Periodontal disease, for which smoking is a known risk factor, is infectious, and is associated with oral biofilm. Cytokines mediate and regulate immune and inflammatory responses. Lipopolysaccharide produced by periodontopathic bacteria plays a role in the progression of periodontitis. The effect of nicotine on cytokine production in mice was evaluated in this study. Nicotine (10 or 200 μg mouse-1) was administered intraperitoneally to 4-week-old female BALB/c mice, once a day, for 49 days. Control mice received injections of phosphate-buffered saline. Blood was collected from all mice and serum IL-6, IL-10, tumor necrosis factor (TNF)-α and IFN-γ levels were measured by an enzyme-linked immunosorbent assay on the 42nd day. IL-6, IL-10 and IFN-γ levels in the nicotine-treated mice were higher than those in the control mice. However, no differences were found in TNF-α levels between nicotine-treated and control mice. Lipopolysaccharide (20 μg mouse-1) purified from Aggregatibacter actinomycetemcomitans (formerly Actinobacillus actinomycetemcomitans) Y4 was administered intraperitoneally on the 49th day.

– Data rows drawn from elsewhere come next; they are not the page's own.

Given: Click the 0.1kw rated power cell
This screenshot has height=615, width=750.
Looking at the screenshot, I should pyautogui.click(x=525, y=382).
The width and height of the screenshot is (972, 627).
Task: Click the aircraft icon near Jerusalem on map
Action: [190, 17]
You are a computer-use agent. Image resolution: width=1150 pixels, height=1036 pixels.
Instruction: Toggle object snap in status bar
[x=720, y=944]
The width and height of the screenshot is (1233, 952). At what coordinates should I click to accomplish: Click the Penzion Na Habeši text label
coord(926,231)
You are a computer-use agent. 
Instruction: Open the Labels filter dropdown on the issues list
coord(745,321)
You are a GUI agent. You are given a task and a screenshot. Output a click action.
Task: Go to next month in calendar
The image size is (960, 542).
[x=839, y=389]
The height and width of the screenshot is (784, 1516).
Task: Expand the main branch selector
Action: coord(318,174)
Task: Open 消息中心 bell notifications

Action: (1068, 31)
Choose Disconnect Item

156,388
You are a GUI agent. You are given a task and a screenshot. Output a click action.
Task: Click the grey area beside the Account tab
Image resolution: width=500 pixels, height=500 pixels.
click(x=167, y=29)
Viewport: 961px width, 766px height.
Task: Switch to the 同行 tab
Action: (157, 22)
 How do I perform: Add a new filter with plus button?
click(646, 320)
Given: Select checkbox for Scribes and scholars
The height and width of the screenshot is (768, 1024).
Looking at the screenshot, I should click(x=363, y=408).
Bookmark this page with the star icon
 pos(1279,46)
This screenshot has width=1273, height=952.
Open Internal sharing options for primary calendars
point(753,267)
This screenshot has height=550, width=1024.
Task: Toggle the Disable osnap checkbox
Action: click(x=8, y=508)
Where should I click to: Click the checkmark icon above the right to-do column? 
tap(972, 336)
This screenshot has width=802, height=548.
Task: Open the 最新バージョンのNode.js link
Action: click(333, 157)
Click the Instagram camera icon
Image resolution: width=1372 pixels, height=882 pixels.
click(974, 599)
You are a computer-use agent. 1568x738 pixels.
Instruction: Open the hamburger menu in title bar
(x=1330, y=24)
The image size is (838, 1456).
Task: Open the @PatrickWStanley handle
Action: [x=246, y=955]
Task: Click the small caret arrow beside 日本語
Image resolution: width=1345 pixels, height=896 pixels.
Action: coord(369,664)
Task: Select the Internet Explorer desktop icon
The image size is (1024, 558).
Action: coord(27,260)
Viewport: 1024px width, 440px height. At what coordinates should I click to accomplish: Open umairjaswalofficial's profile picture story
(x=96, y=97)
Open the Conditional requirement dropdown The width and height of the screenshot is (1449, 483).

A rapid increase in TNF-α was observed in the control mice at 2 h after administration of lipopolysaccharide. In contrast, no increase was noted in the nicotine-treated groups. Significantly higher levels of IFN-γ were seen in the 200 μg nicotine-treated mice at 2 h after administration of lipopolysaccharide (P<0.05). The results showed that cytokine levels were influenced by nicotine in mice. © 2008 Federation of European Microbiological Societies.